An infrared thermometer is a device that measures the infrared radiation given off by a particular object. Every object we come in contact with emits infrared energy. Infrared thermometers are used to measure the surface temperature of things like machinery, playground equipment, breaker boxes, and many other things that may be too hot to touch or located in an inconvenient or hard to get to place. Even if an object is not too hot to touch, using an infrared thermometer is a fast and easy way to get a reading on an object. This is one reason they are used by many home inspectors and building contractors.
An infrared thermometer works by gathering radiant infrared energy from the object and focusing it on to a detector. The detector will then convert the energy into an electrical signal. When this happens, the  result will be shown to you on the thermometer’s display.

When an infrared thermometer focuses infrared energy from the object on to its detector, this is called the distance-to-target-size ratio. If your distance-to-target-size ratio is 4:1, this means your thermometer will read an area 1 inch in diameter from 4 inches away. In another example, a ratio of 8:1 x 2  equals a maximum measuring distance of 16 inches.

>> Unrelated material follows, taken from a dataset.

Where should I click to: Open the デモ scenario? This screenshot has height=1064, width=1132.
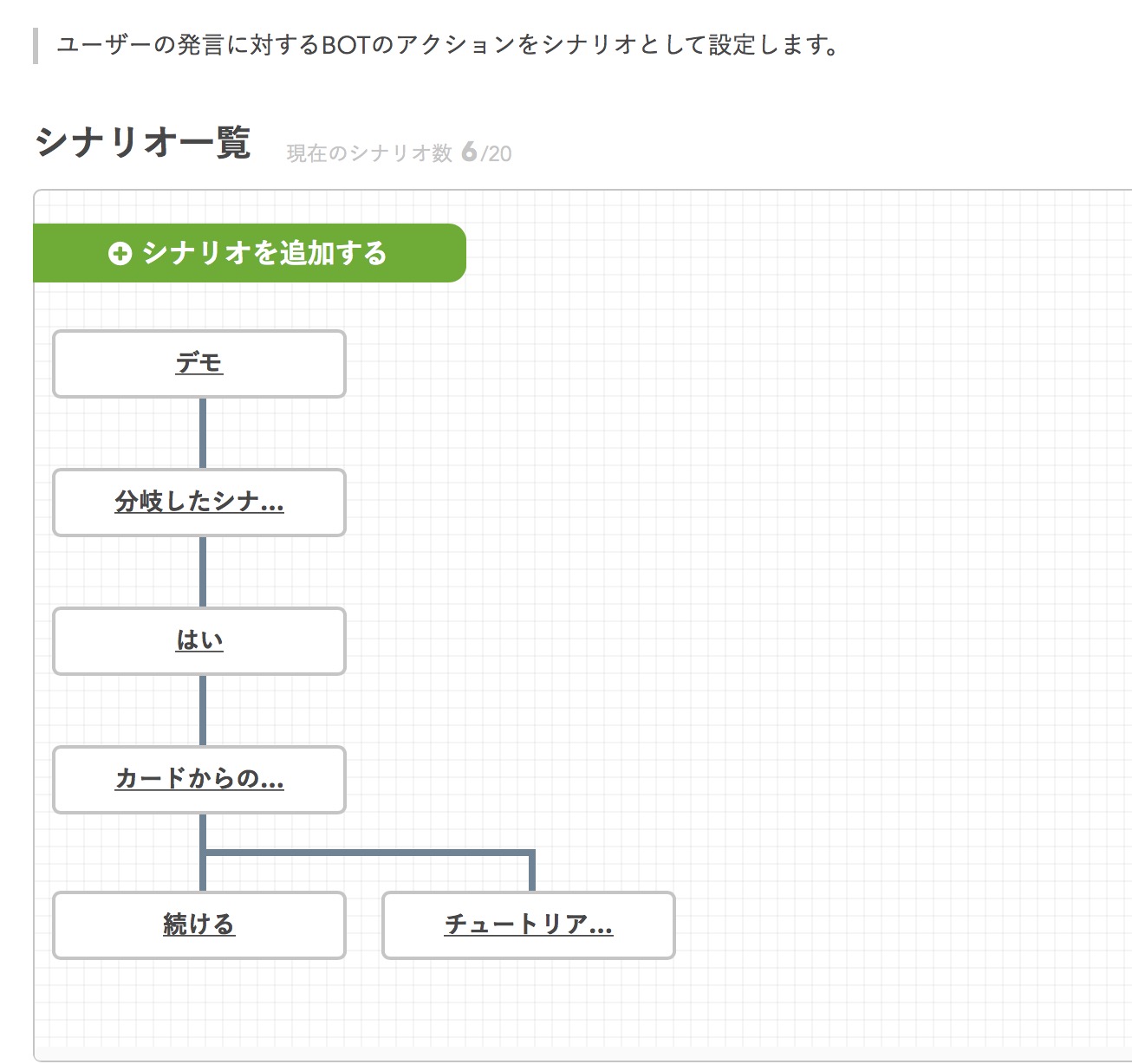(199, 363)
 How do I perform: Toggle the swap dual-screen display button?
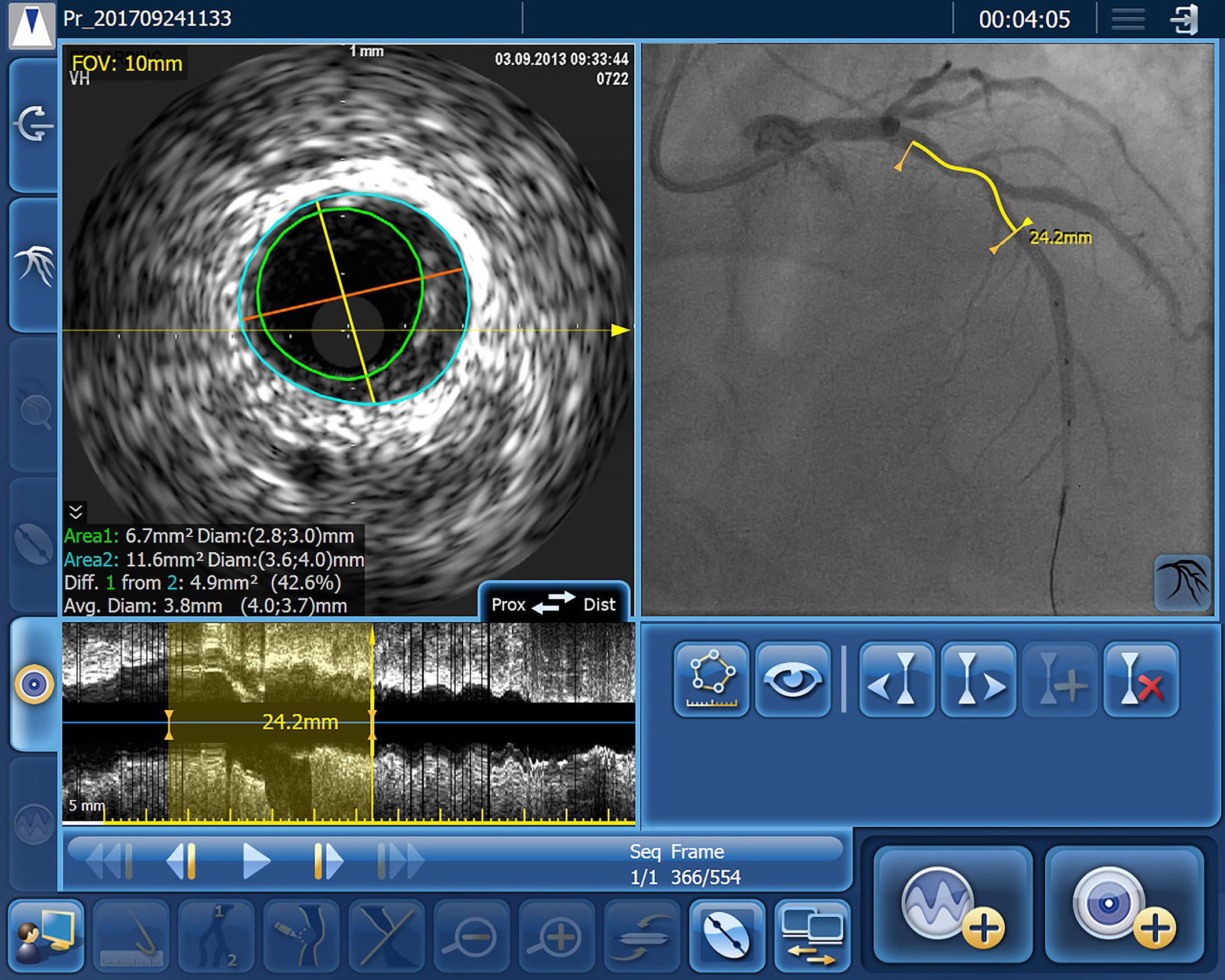click(x=812, y=935)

It is not advisable to try to measure an object through glass because the thermometer will usually give you the temperature of the surface of the glass. But, for hundreds of other objects, an infrared thermometer will allow you to collect accurate readings on things like patio furniture, dog houses, bird baths, picnic tables, items in your car when it’s been sitting in either the shade or the sunshine, and many more. They will also allow you to monitor hot and cold spots in your home or office.

Infrared thermometers come in a variety of styles with varying features. The TN002ci infrared thermometer is a convenient pocket size device that has an accuracy of ±2% of reading or ±2°C. It has a temperature range of -27° to 428°F (-33° to 220°C). Some of its many other features include an LED display, a low battery indicator, and it automatically powers off after 15 seconds of non-use.